Eine verwertbare Arbeit kann nur entstehen, wenn zielgerichtet Handlungen angegangen und hierzu Versuche eingeplant werden. Das «Nebeneinanderlegen», das «Übereinanderstapeln» von Arbeiten, das Hinzufügen von Fragmenten und Schnipseln, das «Auf den Kopf stellen» und das Vernichten ermöglichen einen offenen Prozess, der zu Misslungenem ebenso führt wie zu 1000 mal Gesehenem, der aber auch die Chance zu Neuen beinhaltet. Durch falsche Erwartungen oder Fehler im Handlungsablauf kann es geschehen, dass ein unerwartetes Resultat Zustandekommen. Ohne Wertung, verwirft man das Ergebnis jedoch oder verdünnt die eigene Kreativität ins Beliebige. Das «Neue» befindet sich dort, wo noch niemand war. Verschiedenes ist bedacht: Visuelle Möglichkeiten, Auswahl durch Individualität, Sichtbarmachen von längst Vorhandenem durch Neuordnung, sowie die Notwendigkeit über die Grenze der Erfahrung hinwegzukommen. Focus meint Individualität und Entscheidung.
Interessant ist der Körper: Sehe ich mich, wenn ich in den Spiegel schaue, oder sehe ich eine Hülle? Ist das «Ich» nichts als eine Software, die auf einer Art Biocomputer läuft und welche Verknüpfungen vom Wort «Ich» gibt es zum Wort «Persönlichkeit»? Ist davon etwas sichtbar zu machen? Kaum sind Pünktchen, Pünktchen, Komma und Strich zusammengefügt, erkennen wir ein Gesicht. Mit welcher Darstellung ist Persönlichkeit zu fixieren, wo wird sie vom Betrachter am ehesten vermutet?
Im Puppenkörper, im realistisch gemalten Körper, im Balg, im erfundene Malstück, in der Kinderzeichnung oder der Fratze?

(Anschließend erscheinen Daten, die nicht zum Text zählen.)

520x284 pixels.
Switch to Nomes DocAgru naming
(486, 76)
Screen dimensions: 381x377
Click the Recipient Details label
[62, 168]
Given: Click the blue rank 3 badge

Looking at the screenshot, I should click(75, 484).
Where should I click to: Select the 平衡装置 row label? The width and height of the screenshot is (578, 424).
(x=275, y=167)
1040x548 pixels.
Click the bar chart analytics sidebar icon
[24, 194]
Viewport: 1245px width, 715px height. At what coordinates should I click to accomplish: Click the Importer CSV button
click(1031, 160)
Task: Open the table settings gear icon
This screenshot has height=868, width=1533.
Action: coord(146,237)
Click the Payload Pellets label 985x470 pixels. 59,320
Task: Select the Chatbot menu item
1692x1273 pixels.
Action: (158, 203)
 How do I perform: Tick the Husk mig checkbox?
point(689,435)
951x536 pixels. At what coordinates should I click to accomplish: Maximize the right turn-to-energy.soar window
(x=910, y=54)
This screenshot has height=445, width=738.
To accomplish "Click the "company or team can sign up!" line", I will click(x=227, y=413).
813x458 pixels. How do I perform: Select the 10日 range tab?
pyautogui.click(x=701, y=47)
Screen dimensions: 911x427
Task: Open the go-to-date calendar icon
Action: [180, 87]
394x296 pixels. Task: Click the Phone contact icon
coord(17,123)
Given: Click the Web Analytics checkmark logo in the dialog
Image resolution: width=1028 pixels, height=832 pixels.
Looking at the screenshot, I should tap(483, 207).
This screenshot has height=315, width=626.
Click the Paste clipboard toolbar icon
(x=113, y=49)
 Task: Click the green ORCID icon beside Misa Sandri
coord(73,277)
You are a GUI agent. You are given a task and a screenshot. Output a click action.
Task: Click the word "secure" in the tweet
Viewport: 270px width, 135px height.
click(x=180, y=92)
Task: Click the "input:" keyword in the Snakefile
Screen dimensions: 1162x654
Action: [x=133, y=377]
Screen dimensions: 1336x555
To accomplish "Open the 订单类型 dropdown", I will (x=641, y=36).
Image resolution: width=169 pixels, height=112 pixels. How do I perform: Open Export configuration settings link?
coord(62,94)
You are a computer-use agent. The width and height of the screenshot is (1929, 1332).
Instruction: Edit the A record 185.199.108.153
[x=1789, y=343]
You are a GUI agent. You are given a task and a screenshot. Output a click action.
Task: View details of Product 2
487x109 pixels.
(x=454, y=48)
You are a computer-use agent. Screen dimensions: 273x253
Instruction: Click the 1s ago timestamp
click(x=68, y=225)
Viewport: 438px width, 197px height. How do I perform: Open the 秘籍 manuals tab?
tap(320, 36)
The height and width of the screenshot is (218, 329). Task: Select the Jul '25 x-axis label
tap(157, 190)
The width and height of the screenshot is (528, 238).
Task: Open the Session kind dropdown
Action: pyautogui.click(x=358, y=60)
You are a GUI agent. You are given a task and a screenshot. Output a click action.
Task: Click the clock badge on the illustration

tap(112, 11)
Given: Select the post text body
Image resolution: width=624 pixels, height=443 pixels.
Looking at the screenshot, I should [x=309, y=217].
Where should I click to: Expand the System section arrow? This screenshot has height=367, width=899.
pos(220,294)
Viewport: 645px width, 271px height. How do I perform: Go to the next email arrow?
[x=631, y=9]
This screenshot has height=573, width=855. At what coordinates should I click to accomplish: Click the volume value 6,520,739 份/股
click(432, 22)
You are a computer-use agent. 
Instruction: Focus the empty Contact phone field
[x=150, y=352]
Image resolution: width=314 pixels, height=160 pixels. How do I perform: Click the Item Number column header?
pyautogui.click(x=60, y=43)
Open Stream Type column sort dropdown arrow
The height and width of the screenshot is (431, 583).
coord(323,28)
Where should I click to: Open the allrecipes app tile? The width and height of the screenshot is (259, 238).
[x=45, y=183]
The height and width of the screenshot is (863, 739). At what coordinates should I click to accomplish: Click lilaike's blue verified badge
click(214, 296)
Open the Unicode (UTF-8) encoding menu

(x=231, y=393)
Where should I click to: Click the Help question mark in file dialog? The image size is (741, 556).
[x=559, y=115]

Bestehen die verschiedenen Darstellungsformen von Körper nebeneinander? Sind sie durch eine Erzählstruktur zu binden? Kann man in einem Reigen aus Puppen, Realismen, Kinderzeichnungen und Kunst-Stückchen eine gemeinsame Handlung erkennen? Wird die plastisch durchgeformte Hülle bevorzugt? Fragen als Anlass für eine Bildergruppe.
EASY FUN
Mitteleuropäer sind potenziell gefangen im Netz kultureller Aufgehobenheit und künstlerischer Vergangenheit. Man kann von der Malerei deutscher Romantik viel über den herrschenden Geist im Lande erfahren.
Aus der Symbolträchtigkeit der Darstellungen liest man direkt im Wertesystem der Epoche. Während in den deutschen Schilderungen die Schlussfolgerungen auf die Zeit als Gegenentwurf möglich sind (Kunst wollte bestehende gesellschaftliche Zustände ja aufheben), finden wir woanders eine direktere Verbindung gesellschaftlicher und künstlerischer Produktion.
Andy Warhol thematisierte Konsum und machte Konsum. Er tat dies in einer Überfluss-Phase kapitalistischer Entwicklung, die keine Beschränkungen zu kennen schien. Jeff Koons lässt Bilder malen: computergenerierten Kauderwelsch aus Alltagsbanalitäten, die sich im absoluten Nichts vereinen und so perfekt gemacht sind, wie wir es heute erwarten.
Da gibt es keine Frage nach Erfahrung, niemand will etwas von Botschaft wissen, kein Ausweg führt vorbei am schönen Schein. Dass sie nicht Schmuckstücke sind, sondern Kunst - verdanken sie ihrer Analogie zur Zeit: utopielose Fortschrittsgläubigkeit, die durch Überinformation zur Dummheit generiert. Bei Koons heißt das: «Easy Fun».

In den leeren Körpern mit ihren Fähigkeiten zu mancherlei Symbiosen weht ein leichter Wind des Nichts: Überall leuchten der Lächerlichkeit preisgegebene Hoffnungszeichen die auf Vergangenes verweisen und das beißende Stück «Trotzdem» nicht aufgeben können. Hier in Europa, hier bei mir.